1 The parties agree that Simmons was given the opportunity to resign instead, which he accepted. Defendant nevertheless writes in its brief that plaintiff was “fired,” [Defendant’s brief at 1], but plaintiff’s brief characterizes his removal as being “forced to resign.” [Plaintiff’s brief at 7]. For the sake of simplicity, this opinion will refer to his termination as a “firing.” be construed in favor of broad coverage of individuals … to the maximum extent permitted.” 42 U.S.C. §12102(4)(A). Moreover, while a plaintiff is still required to demonstrate an “impairment that substantially limits one or more major life activities of such individual,” the ADA, as amended, makes it clear that the “term ‘major’ shall not be interpreted strictly to create a

demanding standard for disability.” 29 C.F.R. § 1630.2(i)(2). In the court’s view, perhaps the most significant amendment to the ADA involves the relaxing of the requirements as to whether an individual is “regarded” as having a disability under the ADA. This “regarded as” provision is the third prong of the ADA, which defines a disability as either: “(A) a physical or mental impairment that substantially limits one or more of the major life activities of [an] individual; (B) a record of such an impairment; or (C) being regarded as having such an impairment.” Miller v. McHugh, 814 F. Supp. 2d 299, 312 (S.D. N.Y. 2011). One commentator has noted the significance of the amendments to the “regarded as” prong, writing that: Under the third “regarded as” prong, a person does not need to have a disability to be covered if the employer discriminated against a person for having an actual or perceived physical or mental impairment. Under the pre-ADAAA law, plaintiffs had to prove that the employer thought that the plaintiff met every element of disability for purposes of the ADA. . . . Suffice to say, the ADAAA makes the “regarded as” prong not only easier to understand and prove, but will potentially mean that “regarded as” liability will play a much larger role in future ADA litigation.

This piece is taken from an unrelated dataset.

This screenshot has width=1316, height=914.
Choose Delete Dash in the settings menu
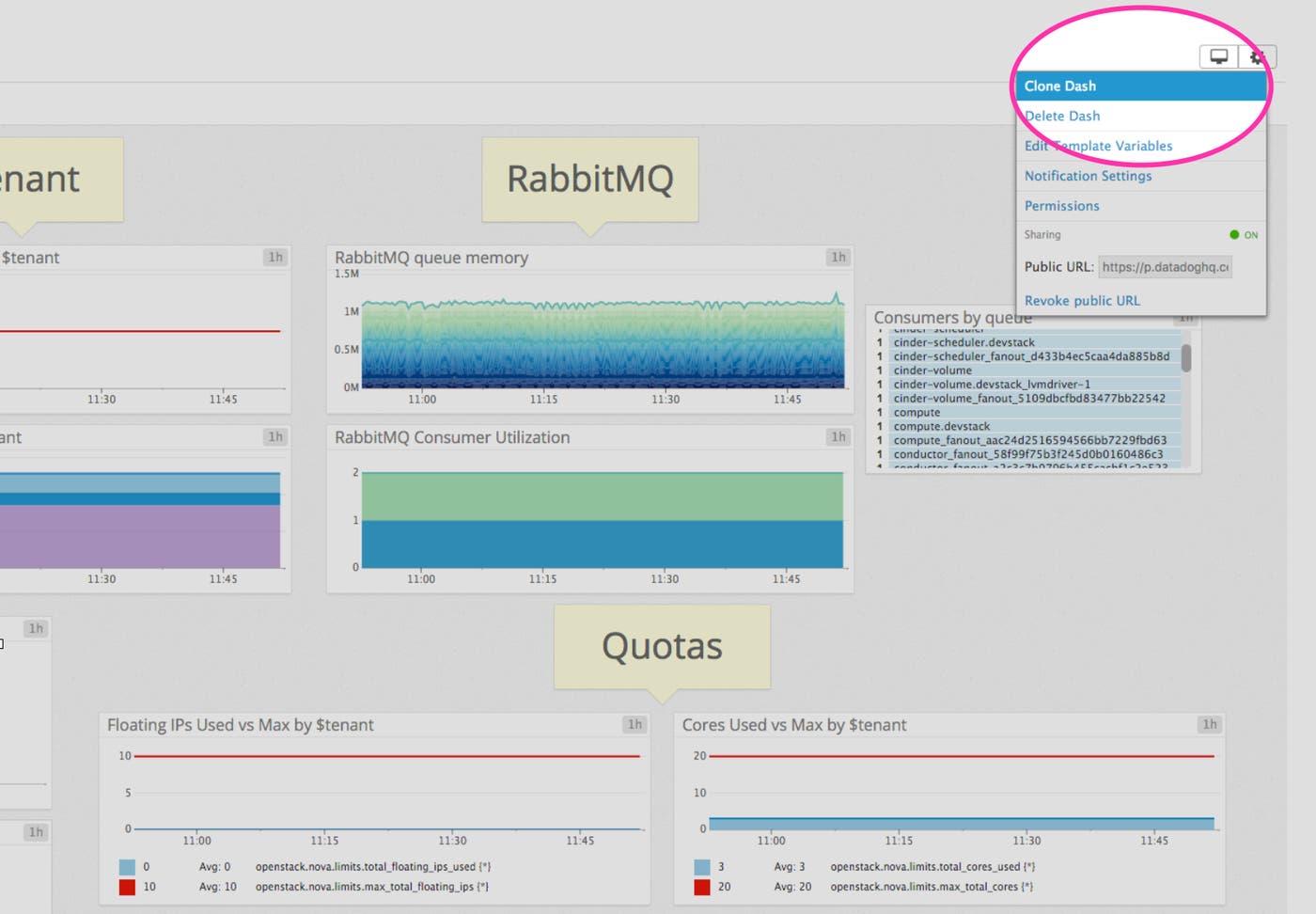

Jeffrey M. Hirsch, Mastering Employment Discrimination Law, § 12.1. It is thus apparent that the ADAAA was specifically enacted to lessen the plaintiff’s burden of proof on multiple prongs of the Act’s “disability” requirement. Without question, this fact makes defendant’s burden in seeking summary judgment far more onerous than it would have been under the original ADA. In the court’s view, defendant’s attempts to persuade it to grant summary judgment on the issue of “disability,” notwithstanding the enactment of the ADAAA, is made even more difficult by weaknesses in the authority it cites. In its brief, defendant cites the recent decision of Jackson v. Oil-Dri Corporation of America, 2018 WL 1996474, at *6 (N.D. Miss. 2018), as an example of a case where, even after the enactment of the ADAAA, a district court granted summary judgment based upon inadequate proof of a disability. In its briefing, however,

defendant did not mention the fact that the dismissal was appealed to the Fifth Circuit, which “assume[d] without deciding that a reasonable jury could conclude that Jackson has a disability under the ADA.” Jackson v. Blue Mountain Production Company, 761 Fed.Appx. 356, 360 (5th. Cir. 2019). The Fifth Circuit instead affirmed the district court’s ruling on a completely separate issue, namely based on a finding that the employer had made reasonable accommodations for the plaintiff’s disability. Id. Thus, far from reassuring this court that it might validly grant summary judgment on the “disability” prong notwithstanding the enactment of the ADAAA, Jackson actually reinforces its hesitance to do so. Clearly, the Fifth Circuit in Jackson was well aware of the multiple lenient options granted by the ADAAA for plaintiffs to prove an actual or perceived disability, and it

appears that it was very much reluctant to conclude as a matter of law that none of those options might be viable in that case.